Amorphous WO3 thin films designed as gigahertz/terahertz dielectric lenses

Abstract

Herein, tungsten oxide thin films comprising excess oxygen are treated as optical resonator suitable for gigahertz/terahertz applications. WO3 thin films which are prepared by the thermal evaporation technique under a vacuum pressure of 10− 5 mbar are structurally, compositionally and optically evaluated. The amorphous WO3 films which showed high transparency permit electronic transitions within an indirect allowed energy band gap of 3.05 eV. The band gap comprised energy band tails of width of 190 meV. Four dominant dielectric resonators centered in the infrared (IR), visible (VIS) and ultraviolet (UV) ranges of light are detected. Analysis of the optical conductivity in accordance with the Drude-Lorentz approaches have shown that the drift mobility of free holes in this amorphous layer can be as large as 5.61 cm2/Vs an as low as 1.59 cm2/Vs when exposed to IR and UV light signals, respectively.
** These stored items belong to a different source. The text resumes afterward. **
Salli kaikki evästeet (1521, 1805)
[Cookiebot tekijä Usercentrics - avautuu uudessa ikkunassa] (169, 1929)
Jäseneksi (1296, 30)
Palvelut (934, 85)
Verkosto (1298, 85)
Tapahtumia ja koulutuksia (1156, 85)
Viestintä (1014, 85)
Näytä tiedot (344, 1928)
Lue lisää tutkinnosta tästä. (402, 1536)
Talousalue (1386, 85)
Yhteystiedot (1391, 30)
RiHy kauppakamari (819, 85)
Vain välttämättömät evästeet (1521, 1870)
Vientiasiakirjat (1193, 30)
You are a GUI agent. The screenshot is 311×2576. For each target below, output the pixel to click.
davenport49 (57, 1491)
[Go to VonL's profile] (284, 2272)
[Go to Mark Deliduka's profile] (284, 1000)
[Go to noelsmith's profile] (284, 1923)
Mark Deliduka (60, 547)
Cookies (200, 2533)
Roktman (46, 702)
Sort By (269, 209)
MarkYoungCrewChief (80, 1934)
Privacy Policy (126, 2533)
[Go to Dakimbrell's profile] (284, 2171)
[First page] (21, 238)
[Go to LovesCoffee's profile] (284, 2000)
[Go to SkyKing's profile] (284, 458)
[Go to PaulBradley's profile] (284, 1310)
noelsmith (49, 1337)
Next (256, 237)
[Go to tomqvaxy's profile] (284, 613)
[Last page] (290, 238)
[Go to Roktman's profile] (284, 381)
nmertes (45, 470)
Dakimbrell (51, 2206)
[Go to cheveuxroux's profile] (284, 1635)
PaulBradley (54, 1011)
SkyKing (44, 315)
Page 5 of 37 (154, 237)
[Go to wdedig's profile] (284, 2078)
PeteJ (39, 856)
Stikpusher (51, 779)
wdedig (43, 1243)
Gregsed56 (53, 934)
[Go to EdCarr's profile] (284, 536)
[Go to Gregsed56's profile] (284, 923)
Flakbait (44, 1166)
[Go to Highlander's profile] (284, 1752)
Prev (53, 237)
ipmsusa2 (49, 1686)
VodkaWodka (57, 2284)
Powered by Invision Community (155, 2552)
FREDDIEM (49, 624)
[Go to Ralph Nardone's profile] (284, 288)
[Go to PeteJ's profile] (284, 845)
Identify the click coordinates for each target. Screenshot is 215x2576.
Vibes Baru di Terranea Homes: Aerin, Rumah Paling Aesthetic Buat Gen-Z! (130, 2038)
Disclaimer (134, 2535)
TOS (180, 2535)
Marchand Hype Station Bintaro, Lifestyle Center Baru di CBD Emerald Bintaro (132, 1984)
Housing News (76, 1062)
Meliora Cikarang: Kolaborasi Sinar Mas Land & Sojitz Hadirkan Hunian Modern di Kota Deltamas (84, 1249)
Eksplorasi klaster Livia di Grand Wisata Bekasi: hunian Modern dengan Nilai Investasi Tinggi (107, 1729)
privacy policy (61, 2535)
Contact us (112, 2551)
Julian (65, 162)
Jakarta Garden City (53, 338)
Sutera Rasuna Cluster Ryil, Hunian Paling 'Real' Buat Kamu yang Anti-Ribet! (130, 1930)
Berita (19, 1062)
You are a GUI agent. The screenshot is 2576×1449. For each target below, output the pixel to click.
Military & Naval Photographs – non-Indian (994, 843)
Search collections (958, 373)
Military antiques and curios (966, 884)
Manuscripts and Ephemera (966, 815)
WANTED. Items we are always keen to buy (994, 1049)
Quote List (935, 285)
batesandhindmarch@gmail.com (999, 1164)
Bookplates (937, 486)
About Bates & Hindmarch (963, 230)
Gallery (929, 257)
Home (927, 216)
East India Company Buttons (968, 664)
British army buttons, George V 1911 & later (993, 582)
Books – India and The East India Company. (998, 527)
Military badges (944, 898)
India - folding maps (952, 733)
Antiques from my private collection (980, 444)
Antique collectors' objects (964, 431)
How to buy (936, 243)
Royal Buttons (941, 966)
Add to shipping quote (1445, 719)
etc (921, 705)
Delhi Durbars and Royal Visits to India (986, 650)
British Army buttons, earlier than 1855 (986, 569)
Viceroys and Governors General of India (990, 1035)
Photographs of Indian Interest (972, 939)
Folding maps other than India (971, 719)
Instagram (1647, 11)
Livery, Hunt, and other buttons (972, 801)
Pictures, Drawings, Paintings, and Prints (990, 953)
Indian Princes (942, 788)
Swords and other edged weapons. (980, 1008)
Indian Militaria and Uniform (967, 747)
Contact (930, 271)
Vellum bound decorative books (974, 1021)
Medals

In addition, the gigahertz/terahertz cutoff frequency (\({f}_{co}\)) spectra demonstrated \({f}_{co}\) values in the gigahertz frequency domain when exposed to IR light. Excitations with light signals in the VIS and UV spectral ranges allow \({f}_{co}\) values that extends from 0.7 to 40.0 THz. The wide range of tunability of the WO3 dielectric resonators nominates them as dielectric lenses suitable for optical communications.